> **PROBLEM TO WORK ON**: Every entry is to be copied exactly as written, and the pictures are to be skipped.
• • • • •
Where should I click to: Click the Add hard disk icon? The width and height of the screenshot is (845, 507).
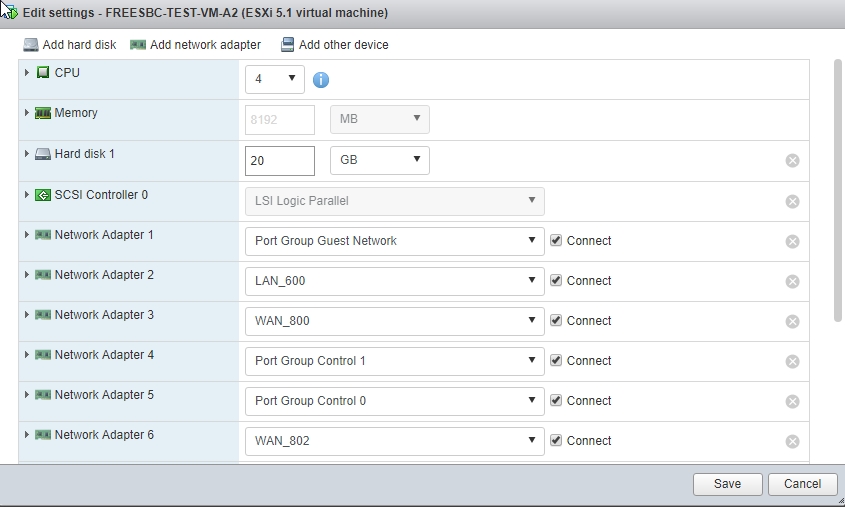coord(31,45)
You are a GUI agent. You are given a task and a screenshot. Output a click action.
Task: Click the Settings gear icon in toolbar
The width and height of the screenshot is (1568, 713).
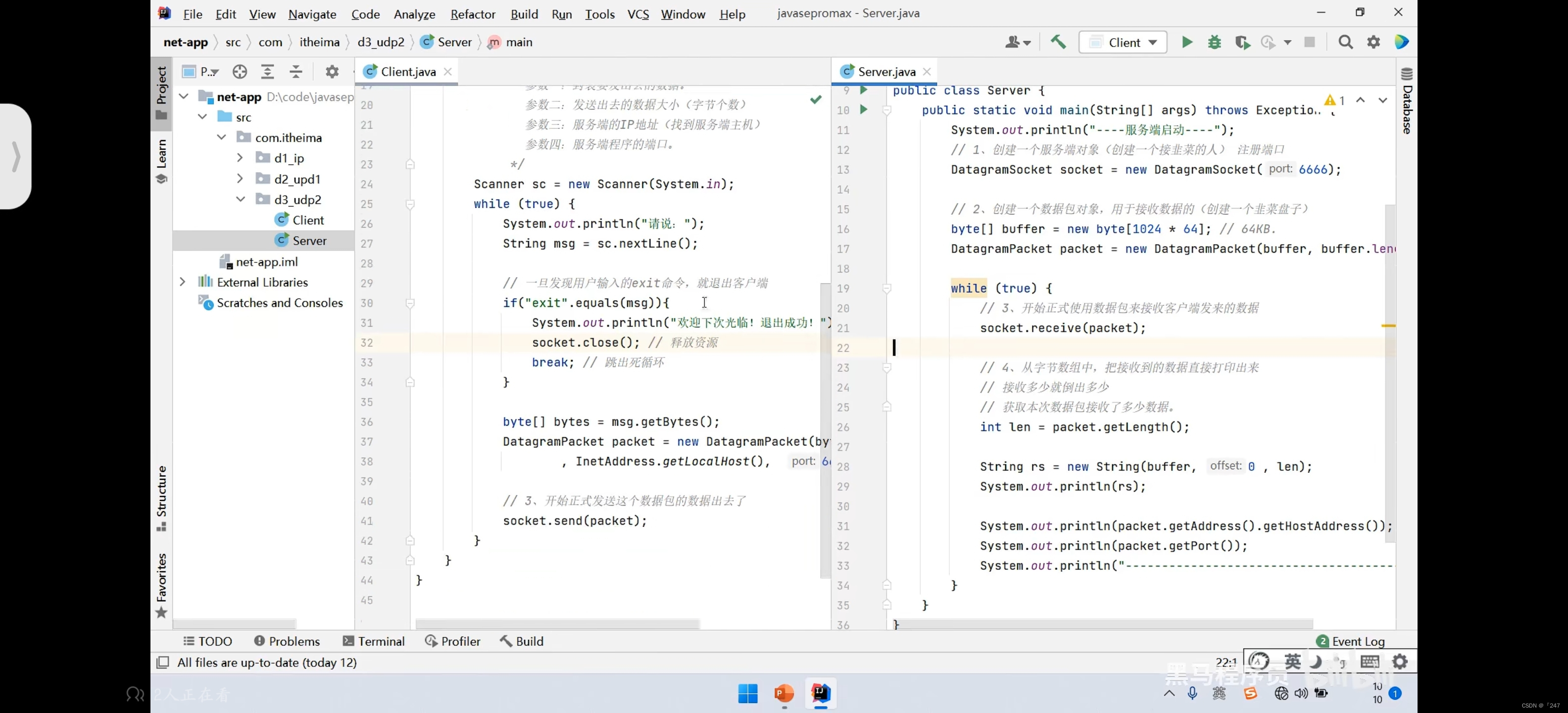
• • • • •
> **REPLY TO THE TASK**:
Where should I click to: Click the Add hard disk icon? The width and height of the screenshot is (845, 507).
coord(31,45)
You are a GUI agent. You are given a task and a screenshot. Output a click action.
Task: Click the Settings gear icon in toolbar
The width and height of the screenshot is (1568, 713).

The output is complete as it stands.